Michigan’s State Court Administrative Office has confirmed it is operating with a 12-FTE shortfall for maintaining its statewide Case Management System. The gap is not a staffing inconvenience. It is the removal of the oversight layer that prevents distributed technical failures from becoming systemic ones — and the consequences are already visible in MiFILE notification failures, data-sharing breakdowns, and a court record infrastructure that cannot be trusted to reflect reality in real time.
What’s Actually Happening
Strip away the bureaucratic language and this is what the admission means: the system that tracks filings, notifications, and case activity across Michigan courts does not have enough people to keep it functioning reliably.
And Michigan is already seeing the consequences.
MiFILE notification failures. Parties are not consistently receiving filings, notices, or updates they are legally entitled to receive. That is not a UX problem. That is a due process problem.
Digital bottlenecks. Filings stall. Updates lag. Systems do not reconcile in real time.
Data-sharing gaps.

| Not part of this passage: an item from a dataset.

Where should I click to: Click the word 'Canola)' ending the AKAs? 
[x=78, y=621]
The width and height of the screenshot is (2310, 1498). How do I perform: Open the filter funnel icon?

Information that should move cleanly between courts, agencies, and stakeholders does not.
That combination produces one outcome: a record that cannot be trusted to reflect reality in real time.
Why This Matters More Than Anyone Is Saying
Courts run on records. Not intentions. Not institutional goodwill. Records.
When the system that maintains those records degrades, three things happen fast.
MiFILE Isn’t Glitching. It’s Telling on the System.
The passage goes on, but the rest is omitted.